At this moment NCC has support for vectorization/inlining/parallelism reporting. But due to the format used it's not really helpful.
Please consider this code:
template <typename T, typename OpType>
int64_t omp(T *x, uint32_t *shapeX, uint32_t *stridesX, T *y, uint32_t *shapeY, uint32_t *stridesY, T *z, uint32_t *shapeZ, uint32_t *stridesZ) {
auto timeStart = std::chrono::system_clock::now();
auto xStrd0 = stridesX[0];
auto xStrd1 = stridesX[1];
auto xStrd2 = stridesX[2];
auto xStrd3 = stridesX[3];
auto yStrd0 = stridesY[0];
auto yStrd1 = 0;
auto yStrd2 = stridesY[2];
auto yStrd3 = stridesY[3];
auto zStrd0 = stridesZ[0];
auto zStrd1 = stridesZ[1];
auto zStrd2 = stridesZ[2];
auto zStrd3 = stridesZ[3];
auto zAxis0 = shapeZ[0];
auto zAxis1 = shapeZ[1];
auto zAxis2 = shapeZ[2];
auto zAxis3 = shapeZ[3];
#pragma omp parallel for collapse(3)
for (uint32_t i0 = 0; i0 < zAxis0; ++i0) {
for (uint32_t i1 = 0; i1 < zAxis1; ++i1) {
for (uint32_t i2 = 0; i2 < zAxis2; ++i2) {
auto x2 = x + i0 * xStrd0 + i1 * xStrd1 + i2 * xStrd2;
auto y2 = y + i0 * yStrd0 + i1 * yStrd1 + i2 * yStrd2;
auto z2 = z + i0 * zStrd0 + i1 * zStrd1 + i2 * zStrd2;
if(zStrd3 == 1 && xStrd3 == 1 && yStrd3 == 0)
for (uint32_t i3 = 0; i3 < zAxis3; ++i3)
z2[i3] = OpType::op(x2[i3], *y2);
else if(zStrd3 == 1 && xStrd3 == 0 && yStrd3 == 1)
for (uint32_t i3 = 0; i3 < zAxis3; ++i3)
z2[i3] = OpType::op(*x2, y2[i3]);
else if(zStrd3 == 1 && xStrd3 == 1 && yStrd3 == 1)

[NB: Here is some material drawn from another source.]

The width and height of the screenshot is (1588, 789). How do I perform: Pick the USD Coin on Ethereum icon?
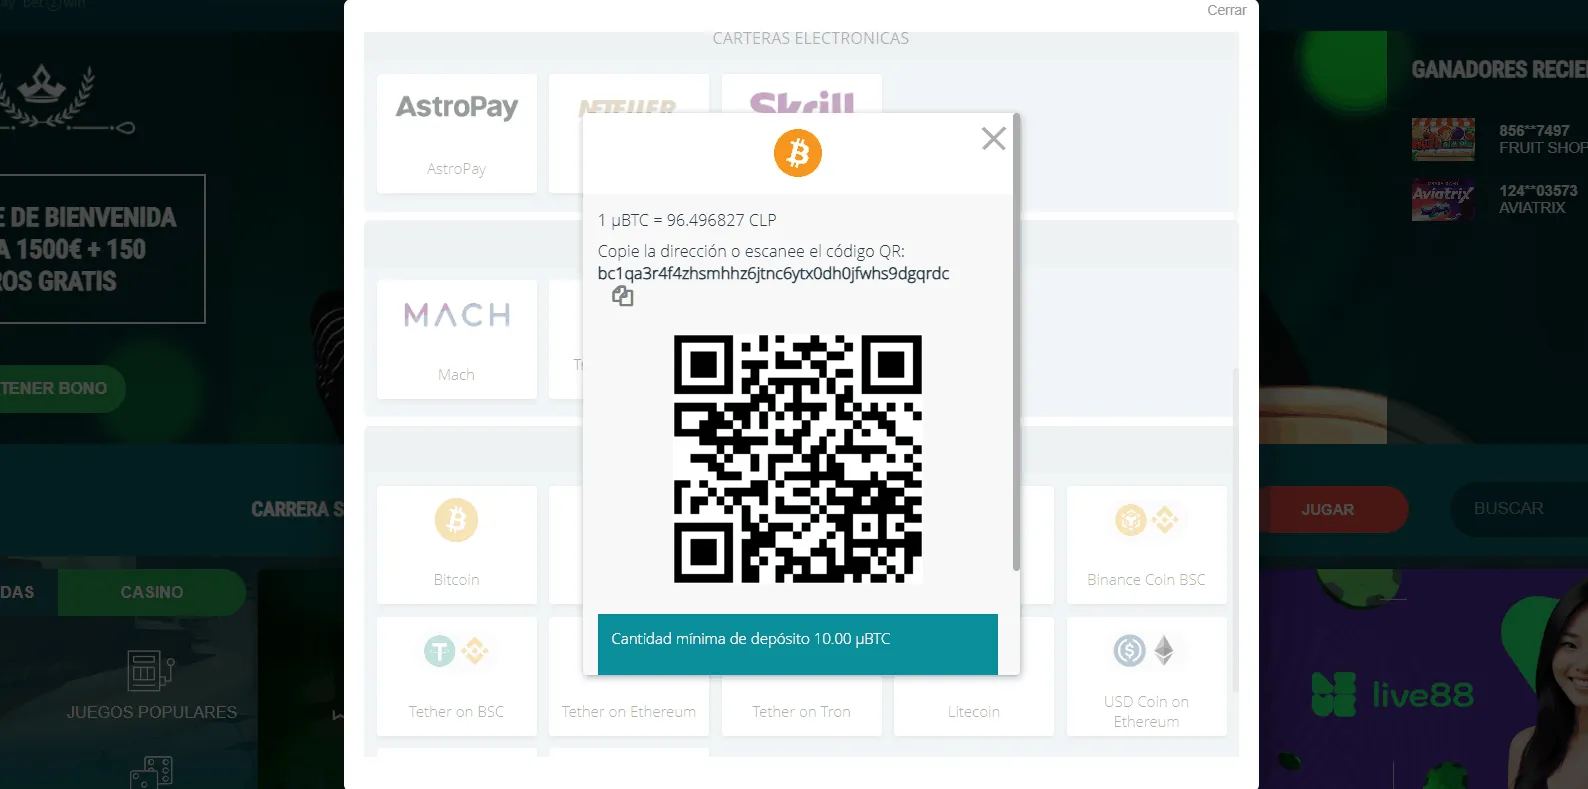point(1146,651)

for (uint32_t i3 = 0; i3 < zAxis3; ++i3)
z2[i3] = OpType::op(x2[i3], y2[i3]);
else
for (uint32_t i3 = 0; i3 < zAxis3; ++i3)
z2[i3 * zStrd3] = OpType::op(x2[i3 * xStrd3], y2[i3 * yStrd3]);
}
}
}
auto timeEnd = std::chrono::system_clock::now();
auto outerTime = std::chrono::duration_cast<std::chrono::microseconds>(timeEnd - timeStart).count();
return outerTime;
}
Compiler output will generally look like this:
nc++: vec( 102): /home/raver119/develop/deeplearning4j/libnd4j/include/loops/cpu/compilation_units/../broadcasting.hpp, line 638: Partially vectorized loop.
nc++: vec( 113): /home/raver119/develop/deeplearning4j/libnd4j/include/loops/cpu/compilation_units/../broadcasting.hpp, line 638: Overhead of loop division is too large.
nc++: vec( 118): /home/raver119/develop/deeplearning4j/libnd4j/include/loops/cpu/compilation_units/../broadcasting.hpp, line 638: Unvectorizable data type.
nc++: vec( 103): /home/raver119/develop/deeplearning4j/libnd4j/include/loops/cpu/compilation_units/../broadcasting.hpp, line 675: Vectorized loop.
But since the code relies on templates, it's impossible to say what was vectorized, what was not vectorized, thus making it REALLY hard to improve performance.
So, it would be really great to see function template arguments included in vectorizer/inliner/parallelizer output
At this moment NCC has support for vectorization/inlining/parallelism reporting. But due to the format used it's not really helpful.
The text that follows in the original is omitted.